Totalnya, sekitar Rp219 juta yang terdiri dari 16.400 dolar AS dan Rp23 juta. Bukti itu lantas diamankan dan dibawa ke Jakarta beserta tersangka.
Semua uang tersebut ditunjukkan dalam konferensi pers yang juga dihadiri oleh Jaksa Agung Muda Bidang Intelijen (JAM Intel) Adjat Sudrajat, dan Kapuspenkum Setia Untung Arimuladi.
Lebih lanjut Bambang menjelaskan, usai ditangkap dan dibawa ke Jakarta, pihaknya langsung melakukan ekspose.
Hasilnya, Subri dan Lusita dijadikan tersangka dalam kasus penyuapan itu. Diduga, pemberian uang itu terkait dengan tindak pidana umum pemalsuan sertifikat tanah di wilayah Lombok Tengah. Di mana, oleh Kajari Praya ada seseorang yang dinyatakan sebagai terdakwa.
Informasi yang didapat JPNN, kasus itu bermula dari sengketa sebuah tanah yang luasnya lebih dari seribu meter persegi. Kabarnya, Lusita menyuap Subri supaya kasusnya dimenangkan.
Dia ngotot menang karena berencana mendirikan bangunan semacam resort di Lombok tengah.
Lebih lanjut Bambang menjelaskan, ada beberapa dugaan terkait Subri dan Lusita. Pertama, diduga pemberian uang di hotel tersebut bukanlah yang pertama. Namun, pria yang akrab disapa BW itu belum bisa memastikan karena perlu pendalam lebih lanjut.
Kedua, diduga masih ada orang lain yang terlibat dalam praktik suap itu. Siapa dia? Lagi-lagi Bambang memilih untuk tidak menjelaskannya saat ini. Belum bisa menjadi konsumsi publik karena prosesnya masih dalam penanganan.
‘’Ada potensi lainnya, karena dalam korupsi tidak mungkin hanya dilakukan satu atau dua orang saja,’’ terangnya.
Ditambahkan olehnya, hasil dari pembicaraan dengan pihak Kejagung muncul sebuah kesepakatan.
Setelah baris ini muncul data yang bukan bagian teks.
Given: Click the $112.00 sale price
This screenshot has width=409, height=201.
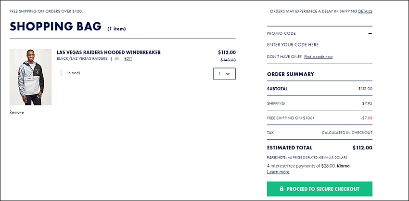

Bahwa kasus yang menjerat Subri bakal sepenuhnya ditangani KPK.
Menurutnya, itu sesuai dengan UU yang menyebut KPK berwenang untuk menangani perkara berkaitan dengan penyelenggara negara. Keduanya kini juga sudah ditahan di Rutan KPK.
Sementara, Jaksa Agung Muda Bidang Intelijen (JAM Intel) Kejaksaan Agung (Kejagung) Adjat Sudrajat mengapresiasi tindakan KPK.
Adjat mengatakan bahwa operasi tersebut merupakan hasil koordinasi antara pihak kejaksaan dengan KPK. ‘’Sekaligus menjadi peringatan bagi seluruh pegawai kejaksaan, diharapkan efektif untuk menimbulkan efek jera,’’ katanya.
Meski demikian, ia juga mengungkapkan keprihatinannya bahwa OTT KPK kali ini harus menyasar kepada oknum kejaksaan. Padahal, saat ini pihaknya tengah berupaya upaya keras untuk memberantas korupsi. Ia memastikan bahwa pihaknya menyerahkan sepenuhnya proses hukum kepada lembaga pimpinan Abraham Samad itu.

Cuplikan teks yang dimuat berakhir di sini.